## Problem to solve:
Copy out the entries, unchanged, starting at the line containing "This screenshot has width=928, height=910." and ending at the line containing "(x=813, y=107)", with both of those lines included.

## Data to process:

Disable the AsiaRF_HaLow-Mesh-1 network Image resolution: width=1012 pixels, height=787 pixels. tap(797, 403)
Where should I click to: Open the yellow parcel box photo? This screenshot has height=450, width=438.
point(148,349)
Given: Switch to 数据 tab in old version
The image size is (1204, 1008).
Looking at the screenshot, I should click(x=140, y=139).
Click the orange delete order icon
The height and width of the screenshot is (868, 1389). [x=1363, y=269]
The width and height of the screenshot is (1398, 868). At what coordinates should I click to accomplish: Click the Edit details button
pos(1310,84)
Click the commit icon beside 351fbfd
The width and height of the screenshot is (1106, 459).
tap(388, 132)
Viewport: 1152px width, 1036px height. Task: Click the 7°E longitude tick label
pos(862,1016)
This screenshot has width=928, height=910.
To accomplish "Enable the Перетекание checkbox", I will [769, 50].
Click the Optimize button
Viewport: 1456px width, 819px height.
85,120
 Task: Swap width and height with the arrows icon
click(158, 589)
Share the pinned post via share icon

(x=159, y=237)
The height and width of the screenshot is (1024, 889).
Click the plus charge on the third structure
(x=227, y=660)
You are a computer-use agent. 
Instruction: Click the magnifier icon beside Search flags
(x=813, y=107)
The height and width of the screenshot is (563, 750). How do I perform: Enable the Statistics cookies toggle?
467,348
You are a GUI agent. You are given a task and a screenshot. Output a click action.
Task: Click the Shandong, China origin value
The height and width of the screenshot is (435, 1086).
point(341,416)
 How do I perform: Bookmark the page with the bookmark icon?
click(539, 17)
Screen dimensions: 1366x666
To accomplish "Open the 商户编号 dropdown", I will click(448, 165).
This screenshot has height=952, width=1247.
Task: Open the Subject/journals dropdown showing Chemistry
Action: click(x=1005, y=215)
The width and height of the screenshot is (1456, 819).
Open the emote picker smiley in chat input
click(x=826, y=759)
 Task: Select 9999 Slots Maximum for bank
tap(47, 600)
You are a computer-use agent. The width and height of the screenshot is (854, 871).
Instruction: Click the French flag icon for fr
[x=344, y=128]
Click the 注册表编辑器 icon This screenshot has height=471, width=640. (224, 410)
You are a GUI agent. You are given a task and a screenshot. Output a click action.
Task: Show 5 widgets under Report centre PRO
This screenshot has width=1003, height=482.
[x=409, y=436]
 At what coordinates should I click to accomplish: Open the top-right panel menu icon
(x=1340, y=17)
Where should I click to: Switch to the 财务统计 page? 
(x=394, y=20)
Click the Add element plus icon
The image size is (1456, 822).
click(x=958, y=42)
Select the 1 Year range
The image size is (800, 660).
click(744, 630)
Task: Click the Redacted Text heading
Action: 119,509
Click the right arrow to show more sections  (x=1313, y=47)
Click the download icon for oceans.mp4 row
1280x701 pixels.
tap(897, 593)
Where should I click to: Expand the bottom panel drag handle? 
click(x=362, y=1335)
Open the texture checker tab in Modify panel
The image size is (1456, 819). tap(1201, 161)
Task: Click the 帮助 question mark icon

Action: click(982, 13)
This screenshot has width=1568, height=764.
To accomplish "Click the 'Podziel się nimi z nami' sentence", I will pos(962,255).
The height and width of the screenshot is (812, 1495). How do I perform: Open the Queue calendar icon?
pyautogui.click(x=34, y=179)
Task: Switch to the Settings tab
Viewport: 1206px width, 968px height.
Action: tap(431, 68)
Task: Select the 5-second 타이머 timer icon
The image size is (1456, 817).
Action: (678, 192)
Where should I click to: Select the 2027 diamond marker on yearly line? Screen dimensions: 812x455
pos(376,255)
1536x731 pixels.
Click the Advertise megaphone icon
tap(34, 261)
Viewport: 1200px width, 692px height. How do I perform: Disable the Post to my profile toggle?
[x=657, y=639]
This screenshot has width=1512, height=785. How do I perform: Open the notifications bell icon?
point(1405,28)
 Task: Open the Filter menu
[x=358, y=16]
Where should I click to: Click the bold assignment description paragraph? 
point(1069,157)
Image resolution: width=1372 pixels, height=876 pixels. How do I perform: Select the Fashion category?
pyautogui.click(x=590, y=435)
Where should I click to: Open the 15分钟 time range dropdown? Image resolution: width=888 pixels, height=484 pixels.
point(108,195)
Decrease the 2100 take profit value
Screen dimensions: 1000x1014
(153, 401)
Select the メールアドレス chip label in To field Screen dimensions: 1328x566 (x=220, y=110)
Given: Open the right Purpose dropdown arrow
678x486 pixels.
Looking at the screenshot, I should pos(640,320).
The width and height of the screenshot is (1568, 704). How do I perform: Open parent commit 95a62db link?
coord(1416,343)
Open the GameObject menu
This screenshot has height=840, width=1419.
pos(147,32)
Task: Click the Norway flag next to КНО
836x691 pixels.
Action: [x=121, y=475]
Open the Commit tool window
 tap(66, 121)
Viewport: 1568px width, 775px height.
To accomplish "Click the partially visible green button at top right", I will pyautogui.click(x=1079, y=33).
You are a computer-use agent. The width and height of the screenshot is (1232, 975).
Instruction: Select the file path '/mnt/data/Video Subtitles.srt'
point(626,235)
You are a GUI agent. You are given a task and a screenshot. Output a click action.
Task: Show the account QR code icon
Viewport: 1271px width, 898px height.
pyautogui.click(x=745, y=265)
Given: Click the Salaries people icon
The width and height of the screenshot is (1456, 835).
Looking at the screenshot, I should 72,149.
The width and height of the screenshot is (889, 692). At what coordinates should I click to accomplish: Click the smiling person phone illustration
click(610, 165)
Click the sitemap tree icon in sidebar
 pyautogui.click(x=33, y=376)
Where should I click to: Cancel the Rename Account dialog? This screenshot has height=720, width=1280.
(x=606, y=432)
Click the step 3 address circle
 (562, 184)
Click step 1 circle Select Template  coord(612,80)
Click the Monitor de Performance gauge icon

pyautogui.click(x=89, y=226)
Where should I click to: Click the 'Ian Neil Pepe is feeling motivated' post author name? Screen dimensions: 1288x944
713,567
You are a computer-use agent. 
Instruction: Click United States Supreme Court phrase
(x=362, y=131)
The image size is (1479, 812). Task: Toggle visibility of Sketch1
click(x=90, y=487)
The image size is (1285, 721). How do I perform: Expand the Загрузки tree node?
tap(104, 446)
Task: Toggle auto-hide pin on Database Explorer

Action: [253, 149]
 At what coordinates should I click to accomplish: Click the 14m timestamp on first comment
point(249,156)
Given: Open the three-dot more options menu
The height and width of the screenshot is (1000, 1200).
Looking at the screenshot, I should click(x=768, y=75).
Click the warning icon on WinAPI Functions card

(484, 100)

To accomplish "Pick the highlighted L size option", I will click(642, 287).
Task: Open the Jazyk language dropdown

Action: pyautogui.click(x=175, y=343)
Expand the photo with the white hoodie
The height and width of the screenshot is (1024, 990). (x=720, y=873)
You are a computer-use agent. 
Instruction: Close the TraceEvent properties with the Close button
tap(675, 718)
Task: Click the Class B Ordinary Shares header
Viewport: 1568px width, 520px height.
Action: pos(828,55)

## Exercise result:
This screenshot has width=928, height=910.
To accomplish "Enable the Перетекание checkbox", I will [769, 50].
Click the Optimize button
Viewport: 1456px width, 819px height.
85,120
 Task: Swap width and height with the arrows icon
click(158, 589)
Share the pinned post via share icon

(x=159, y=237)
The height and width of the screenshot is (1024, 889).
Click the plus charge on the third structure
(x=227, y=660)
You are a computer-use agent. 
Instruction: Click the magnifier icon beside Search flags
(x=813, y=107)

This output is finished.